Dataset entries:
________
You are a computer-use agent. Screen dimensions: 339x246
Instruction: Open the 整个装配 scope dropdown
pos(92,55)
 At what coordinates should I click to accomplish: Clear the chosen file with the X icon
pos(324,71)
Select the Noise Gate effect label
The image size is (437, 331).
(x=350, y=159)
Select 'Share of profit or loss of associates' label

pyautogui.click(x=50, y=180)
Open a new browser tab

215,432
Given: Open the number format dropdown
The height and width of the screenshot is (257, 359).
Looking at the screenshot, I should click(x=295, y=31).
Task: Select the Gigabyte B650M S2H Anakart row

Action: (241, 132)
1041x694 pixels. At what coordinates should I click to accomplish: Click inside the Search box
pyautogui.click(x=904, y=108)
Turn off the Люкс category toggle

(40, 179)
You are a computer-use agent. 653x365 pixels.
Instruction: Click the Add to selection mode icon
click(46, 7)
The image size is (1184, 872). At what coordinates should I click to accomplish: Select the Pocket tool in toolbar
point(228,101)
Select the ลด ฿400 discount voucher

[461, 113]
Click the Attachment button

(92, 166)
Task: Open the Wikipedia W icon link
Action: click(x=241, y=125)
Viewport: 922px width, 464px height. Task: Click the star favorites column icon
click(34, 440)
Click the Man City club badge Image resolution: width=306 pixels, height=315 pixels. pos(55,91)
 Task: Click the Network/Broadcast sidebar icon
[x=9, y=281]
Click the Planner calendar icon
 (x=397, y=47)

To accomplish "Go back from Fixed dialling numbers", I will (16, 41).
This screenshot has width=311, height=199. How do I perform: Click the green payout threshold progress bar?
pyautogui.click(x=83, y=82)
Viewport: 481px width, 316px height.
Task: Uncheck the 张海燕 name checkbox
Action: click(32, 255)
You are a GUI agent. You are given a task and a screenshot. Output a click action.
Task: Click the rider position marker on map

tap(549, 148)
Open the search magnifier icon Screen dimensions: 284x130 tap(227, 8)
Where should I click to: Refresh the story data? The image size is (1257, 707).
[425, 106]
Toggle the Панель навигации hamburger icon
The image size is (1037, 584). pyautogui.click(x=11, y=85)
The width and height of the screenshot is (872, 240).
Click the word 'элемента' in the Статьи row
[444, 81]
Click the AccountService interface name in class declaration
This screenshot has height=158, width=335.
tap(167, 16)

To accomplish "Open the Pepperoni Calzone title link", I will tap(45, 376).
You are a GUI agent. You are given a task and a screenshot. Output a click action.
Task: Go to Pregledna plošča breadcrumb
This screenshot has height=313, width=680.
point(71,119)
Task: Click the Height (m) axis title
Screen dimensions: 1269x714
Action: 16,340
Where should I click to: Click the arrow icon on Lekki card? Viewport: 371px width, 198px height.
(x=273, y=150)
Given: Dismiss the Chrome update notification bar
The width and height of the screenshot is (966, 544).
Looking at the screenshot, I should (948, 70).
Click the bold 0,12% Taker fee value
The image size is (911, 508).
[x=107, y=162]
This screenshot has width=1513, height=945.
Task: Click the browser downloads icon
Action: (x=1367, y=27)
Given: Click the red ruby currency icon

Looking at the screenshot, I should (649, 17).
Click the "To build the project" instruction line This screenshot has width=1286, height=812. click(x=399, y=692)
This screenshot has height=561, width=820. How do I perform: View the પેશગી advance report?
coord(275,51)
________
Report the count, and only the count, of lines in the records above that contain "title".

2